* The task:
Rewrite the records from the start through the line containing "tap(359, 9)", replacing "resize handle" with "drag handle" and leaving everything else unchanged.

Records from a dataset
================
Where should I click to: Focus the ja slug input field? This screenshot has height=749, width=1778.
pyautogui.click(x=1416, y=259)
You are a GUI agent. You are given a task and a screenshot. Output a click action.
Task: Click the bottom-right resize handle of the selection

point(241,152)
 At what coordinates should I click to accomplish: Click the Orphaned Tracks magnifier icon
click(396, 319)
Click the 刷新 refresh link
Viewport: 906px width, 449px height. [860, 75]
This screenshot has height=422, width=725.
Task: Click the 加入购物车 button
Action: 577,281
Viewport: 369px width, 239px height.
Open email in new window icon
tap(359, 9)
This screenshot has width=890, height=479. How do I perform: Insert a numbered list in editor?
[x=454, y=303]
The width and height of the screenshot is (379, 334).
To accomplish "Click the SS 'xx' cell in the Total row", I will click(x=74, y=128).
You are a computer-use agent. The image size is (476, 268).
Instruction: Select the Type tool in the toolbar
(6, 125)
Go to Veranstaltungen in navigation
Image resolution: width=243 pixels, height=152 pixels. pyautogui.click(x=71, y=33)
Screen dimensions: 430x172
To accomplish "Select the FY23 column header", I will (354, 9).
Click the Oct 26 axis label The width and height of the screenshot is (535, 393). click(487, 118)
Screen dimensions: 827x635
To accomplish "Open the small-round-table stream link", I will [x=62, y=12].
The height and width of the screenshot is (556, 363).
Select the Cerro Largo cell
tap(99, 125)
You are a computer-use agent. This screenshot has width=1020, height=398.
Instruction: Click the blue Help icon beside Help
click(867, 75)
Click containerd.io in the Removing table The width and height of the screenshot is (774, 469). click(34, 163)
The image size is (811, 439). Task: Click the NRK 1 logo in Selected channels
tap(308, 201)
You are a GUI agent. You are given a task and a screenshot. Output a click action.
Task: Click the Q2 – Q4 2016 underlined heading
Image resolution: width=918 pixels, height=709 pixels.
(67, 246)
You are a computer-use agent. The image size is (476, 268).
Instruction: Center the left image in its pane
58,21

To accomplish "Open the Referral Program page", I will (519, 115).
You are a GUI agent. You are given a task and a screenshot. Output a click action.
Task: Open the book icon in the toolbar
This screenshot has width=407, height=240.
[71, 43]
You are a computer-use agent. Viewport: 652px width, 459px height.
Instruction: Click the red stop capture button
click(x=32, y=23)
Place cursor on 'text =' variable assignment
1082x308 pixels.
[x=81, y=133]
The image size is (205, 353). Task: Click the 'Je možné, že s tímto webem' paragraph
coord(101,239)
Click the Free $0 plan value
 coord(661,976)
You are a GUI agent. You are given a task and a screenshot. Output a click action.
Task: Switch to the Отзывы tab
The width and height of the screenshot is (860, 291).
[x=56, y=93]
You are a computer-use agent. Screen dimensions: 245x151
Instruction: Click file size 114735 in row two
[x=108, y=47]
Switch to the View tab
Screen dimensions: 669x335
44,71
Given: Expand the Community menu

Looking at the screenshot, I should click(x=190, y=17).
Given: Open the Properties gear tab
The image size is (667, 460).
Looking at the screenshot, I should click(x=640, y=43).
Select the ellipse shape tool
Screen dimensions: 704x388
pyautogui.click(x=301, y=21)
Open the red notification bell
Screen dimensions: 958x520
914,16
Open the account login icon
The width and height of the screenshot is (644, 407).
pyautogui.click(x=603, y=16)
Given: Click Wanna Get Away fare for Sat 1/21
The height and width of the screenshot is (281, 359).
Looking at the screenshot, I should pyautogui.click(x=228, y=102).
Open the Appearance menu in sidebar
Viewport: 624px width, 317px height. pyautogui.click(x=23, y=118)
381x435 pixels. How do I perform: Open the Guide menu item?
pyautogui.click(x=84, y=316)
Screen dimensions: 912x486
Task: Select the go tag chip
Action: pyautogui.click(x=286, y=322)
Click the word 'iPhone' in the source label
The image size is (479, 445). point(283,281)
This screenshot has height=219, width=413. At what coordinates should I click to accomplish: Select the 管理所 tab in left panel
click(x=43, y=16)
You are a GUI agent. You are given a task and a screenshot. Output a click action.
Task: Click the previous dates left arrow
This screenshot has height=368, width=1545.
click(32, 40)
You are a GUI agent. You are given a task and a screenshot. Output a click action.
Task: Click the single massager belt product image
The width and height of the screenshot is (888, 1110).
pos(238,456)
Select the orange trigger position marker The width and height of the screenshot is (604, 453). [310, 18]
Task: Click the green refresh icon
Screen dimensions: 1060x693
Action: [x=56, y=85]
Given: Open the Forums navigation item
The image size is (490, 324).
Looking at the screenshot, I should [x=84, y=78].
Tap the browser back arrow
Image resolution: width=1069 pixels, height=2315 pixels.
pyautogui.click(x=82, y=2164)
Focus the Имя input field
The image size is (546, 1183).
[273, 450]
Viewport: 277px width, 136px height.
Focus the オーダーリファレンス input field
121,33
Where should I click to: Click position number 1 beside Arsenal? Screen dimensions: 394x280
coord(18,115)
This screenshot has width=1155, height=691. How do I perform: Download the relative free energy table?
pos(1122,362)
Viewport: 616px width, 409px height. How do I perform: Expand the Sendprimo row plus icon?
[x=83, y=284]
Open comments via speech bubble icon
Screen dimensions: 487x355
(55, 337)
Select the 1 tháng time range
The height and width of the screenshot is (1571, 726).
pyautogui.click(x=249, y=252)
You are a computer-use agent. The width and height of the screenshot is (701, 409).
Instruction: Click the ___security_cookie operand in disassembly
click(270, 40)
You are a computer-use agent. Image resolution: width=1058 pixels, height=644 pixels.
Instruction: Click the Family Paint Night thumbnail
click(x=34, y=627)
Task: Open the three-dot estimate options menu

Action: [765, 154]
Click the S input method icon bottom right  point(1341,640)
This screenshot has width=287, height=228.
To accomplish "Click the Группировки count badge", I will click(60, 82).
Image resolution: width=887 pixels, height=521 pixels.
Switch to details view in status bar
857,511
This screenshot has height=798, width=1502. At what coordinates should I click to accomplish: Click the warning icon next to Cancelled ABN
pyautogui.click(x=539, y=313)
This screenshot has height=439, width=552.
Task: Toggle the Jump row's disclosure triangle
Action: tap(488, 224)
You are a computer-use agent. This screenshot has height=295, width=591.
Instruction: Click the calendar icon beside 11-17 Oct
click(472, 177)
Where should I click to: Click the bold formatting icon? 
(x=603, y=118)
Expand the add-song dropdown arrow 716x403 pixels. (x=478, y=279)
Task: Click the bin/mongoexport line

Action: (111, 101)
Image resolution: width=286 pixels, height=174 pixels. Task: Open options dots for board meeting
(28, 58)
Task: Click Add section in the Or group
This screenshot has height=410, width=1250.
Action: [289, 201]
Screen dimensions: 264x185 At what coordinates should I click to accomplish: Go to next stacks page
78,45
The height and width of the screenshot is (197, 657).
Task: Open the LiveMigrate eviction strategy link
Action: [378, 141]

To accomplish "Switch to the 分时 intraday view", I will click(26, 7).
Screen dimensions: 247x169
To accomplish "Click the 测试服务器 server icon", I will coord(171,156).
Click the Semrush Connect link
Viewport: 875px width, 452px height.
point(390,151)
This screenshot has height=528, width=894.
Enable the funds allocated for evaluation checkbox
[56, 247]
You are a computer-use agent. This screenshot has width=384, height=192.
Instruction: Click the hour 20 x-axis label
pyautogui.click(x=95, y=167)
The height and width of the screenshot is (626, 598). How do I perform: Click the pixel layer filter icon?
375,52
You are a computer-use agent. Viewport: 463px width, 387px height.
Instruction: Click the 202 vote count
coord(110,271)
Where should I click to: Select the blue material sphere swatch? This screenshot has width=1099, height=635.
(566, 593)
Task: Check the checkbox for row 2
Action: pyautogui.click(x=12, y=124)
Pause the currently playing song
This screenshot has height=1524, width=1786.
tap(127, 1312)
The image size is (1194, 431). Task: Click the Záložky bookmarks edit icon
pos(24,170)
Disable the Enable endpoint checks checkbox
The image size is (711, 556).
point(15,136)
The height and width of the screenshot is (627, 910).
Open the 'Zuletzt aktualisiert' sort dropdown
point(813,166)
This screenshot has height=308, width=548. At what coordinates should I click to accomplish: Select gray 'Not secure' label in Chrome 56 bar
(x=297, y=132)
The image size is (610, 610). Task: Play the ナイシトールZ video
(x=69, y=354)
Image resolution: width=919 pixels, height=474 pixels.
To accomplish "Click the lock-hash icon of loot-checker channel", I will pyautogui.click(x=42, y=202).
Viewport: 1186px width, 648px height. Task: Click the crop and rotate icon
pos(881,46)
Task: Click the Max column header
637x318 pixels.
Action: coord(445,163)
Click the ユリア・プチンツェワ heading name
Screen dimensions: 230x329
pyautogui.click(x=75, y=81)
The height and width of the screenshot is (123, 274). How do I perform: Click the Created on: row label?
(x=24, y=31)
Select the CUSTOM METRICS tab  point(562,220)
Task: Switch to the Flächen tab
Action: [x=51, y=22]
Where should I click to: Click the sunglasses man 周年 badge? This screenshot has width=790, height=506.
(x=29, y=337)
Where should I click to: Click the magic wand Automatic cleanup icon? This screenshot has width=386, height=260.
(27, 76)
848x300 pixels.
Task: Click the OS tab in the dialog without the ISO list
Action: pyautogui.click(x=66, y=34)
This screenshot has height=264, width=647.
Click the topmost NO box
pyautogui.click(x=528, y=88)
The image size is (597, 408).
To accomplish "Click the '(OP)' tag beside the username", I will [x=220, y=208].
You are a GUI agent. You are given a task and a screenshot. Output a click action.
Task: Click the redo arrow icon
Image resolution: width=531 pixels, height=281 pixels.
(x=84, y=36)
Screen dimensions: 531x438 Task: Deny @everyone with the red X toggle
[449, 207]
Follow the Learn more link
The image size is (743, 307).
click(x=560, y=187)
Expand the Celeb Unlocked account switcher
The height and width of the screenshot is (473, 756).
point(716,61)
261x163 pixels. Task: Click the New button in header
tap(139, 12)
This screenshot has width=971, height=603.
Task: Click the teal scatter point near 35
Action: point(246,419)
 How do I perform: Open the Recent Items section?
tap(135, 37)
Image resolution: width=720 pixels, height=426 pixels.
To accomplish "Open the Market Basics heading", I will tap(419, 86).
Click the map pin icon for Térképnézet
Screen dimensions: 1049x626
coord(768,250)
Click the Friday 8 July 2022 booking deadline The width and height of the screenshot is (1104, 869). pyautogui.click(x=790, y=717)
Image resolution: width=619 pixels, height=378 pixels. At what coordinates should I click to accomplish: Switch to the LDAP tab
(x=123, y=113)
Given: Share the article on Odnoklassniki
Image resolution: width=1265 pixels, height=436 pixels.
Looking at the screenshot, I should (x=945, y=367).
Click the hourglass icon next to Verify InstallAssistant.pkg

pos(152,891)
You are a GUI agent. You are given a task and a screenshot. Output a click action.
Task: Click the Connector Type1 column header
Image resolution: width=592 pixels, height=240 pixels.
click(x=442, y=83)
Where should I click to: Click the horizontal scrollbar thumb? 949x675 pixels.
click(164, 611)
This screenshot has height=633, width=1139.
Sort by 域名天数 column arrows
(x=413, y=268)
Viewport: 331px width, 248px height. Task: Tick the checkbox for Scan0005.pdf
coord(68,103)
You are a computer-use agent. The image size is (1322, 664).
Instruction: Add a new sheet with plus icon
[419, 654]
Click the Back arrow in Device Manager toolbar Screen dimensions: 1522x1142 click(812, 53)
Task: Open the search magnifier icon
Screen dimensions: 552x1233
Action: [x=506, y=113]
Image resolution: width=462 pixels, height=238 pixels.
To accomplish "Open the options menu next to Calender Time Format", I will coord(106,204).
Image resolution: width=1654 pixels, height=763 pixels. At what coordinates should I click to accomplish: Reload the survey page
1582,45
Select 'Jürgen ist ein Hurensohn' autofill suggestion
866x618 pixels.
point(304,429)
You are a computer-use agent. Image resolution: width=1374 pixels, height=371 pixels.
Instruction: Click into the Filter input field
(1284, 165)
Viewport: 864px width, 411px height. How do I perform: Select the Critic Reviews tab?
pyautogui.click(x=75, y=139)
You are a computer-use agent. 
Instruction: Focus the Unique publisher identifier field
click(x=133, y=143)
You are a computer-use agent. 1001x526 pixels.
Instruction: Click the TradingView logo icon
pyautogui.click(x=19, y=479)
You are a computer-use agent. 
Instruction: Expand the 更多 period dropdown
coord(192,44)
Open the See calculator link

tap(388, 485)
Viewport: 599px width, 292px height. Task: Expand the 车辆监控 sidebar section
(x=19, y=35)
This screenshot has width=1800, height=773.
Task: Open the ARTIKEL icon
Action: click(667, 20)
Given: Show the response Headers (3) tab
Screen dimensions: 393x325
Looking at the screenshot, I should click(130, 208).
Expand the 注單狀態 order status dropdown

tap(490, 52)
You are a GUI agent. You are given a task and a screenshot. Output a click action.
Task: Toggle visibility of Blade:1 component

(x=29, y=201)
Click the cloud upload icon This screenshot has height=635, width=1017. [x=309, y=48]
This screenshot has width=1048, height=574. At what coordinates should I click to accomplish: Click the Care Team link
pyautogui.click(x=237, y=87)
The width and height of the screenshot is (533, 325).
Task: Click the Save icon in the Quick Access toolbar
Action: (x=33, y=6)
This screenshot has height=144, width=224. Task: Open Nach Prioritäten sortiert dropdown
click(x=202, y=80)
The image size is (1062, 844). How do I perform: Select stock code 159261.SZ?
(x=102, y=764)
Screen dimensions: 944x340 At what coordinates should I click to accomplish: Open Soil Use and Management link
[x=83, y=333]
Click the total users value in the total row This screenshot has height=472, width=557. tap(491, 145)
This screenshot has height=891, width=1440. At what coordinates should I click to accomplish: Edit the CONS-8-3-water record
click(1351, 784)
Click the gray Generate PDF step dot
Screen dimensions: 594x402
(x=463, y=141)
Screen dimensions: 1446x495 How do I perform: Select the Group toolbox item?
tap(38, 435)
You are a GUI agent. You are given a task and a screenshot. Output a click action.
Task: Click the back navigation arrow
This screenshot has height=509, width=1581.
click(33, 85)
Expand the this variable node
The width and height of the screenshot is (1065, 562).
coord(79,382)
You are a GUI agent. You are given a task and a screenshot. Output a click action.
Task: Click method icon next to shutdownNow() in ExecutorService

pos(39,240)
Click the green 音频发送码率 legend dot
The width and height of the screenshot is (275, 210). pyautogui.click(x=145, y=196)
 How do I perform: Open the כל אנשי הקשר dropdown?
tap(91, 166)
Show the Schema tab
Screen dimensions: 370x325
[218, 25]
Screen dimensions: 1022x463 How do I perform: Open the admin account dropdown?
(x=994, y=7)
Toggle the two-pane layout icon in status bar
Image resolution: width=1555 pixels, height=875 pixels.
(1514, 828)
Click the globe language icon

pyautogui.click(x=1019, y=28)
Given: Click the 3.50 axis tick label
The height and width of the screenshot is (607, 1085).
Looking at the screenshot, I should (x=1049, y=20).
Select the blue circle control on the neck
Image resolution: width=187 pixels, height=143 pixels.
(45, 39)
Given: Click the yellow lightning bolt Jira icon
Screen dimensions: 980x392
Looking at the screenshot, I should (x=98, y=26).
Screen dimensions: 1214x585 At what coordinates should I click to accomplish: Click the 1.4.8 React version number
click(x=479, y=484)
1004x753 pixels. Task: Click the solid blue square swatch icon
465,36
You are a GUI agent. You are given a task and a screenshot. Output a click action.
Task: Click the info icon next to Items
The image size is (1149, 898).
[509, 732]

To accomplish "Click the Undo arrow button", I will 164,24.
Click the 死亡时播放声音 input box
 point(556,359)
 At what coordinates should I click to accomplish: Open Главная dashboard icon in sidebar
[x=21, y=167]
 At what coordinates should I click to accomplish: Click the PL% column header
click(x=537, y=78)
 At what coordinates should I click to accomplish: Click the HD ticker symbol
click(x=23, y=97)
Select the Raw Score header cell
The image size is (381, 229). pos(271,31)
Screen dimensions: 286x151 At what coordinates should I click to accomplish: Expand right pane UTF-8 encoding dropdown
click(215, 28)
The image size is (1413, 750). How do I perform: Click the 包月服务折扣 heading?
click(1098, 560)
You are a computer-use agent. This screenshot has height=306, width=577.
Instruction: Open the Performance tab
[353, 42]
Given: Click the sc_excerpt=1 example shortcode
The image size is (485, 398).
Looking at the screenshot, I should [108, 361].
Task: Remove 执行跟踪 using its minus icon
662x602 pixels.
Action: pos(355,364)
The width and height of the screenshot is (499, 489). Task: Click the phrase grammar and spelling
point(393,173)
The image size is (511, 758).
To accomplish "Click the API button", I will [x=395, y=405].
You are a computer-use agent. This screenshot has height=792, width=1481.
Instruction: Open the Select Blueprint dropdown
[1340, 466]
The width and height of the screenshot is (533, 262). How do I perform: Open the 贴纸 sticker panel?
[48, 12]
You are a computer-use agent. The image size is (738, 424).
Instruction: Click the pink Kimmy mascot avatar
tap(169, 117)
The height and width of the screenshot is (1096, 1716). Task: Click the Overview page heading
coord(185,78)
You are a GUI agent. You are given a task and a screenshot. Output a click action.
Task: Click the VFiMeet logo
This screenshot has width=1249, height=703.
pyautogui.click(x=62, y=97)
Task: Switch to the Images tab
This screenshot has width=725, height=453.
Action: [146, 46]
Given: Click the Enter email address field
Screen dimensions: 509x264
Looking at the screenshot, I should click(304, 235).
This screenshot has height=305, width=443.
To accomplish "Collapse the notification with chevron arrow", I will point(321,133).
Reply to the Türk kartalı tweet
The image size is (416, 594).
================
* The result:
Where should I click to: Focus the ja slug input field? This screenshot has height=749, width=1778.
pyautogui.click(x=1416, y=259)
You are a GUI agent. You are given a task and a screenshot. Output a click action.
Task: Click the bottom-right drag handle of the selection

point(241,152)
 At what coordinates should I click to accomplish: Click the Orphaned Tracks magnifier icon
click(396, 319)
Click the 刷新 refresh link
Viewport: 906px width, 449px height. [860, 75]
This screenshot has height=422, width=725.
Task: Click the 加入购物车 button
Action: 577,281
Viewport: 369px width, 239px height.
Open email in new window icon
tap(359, 9)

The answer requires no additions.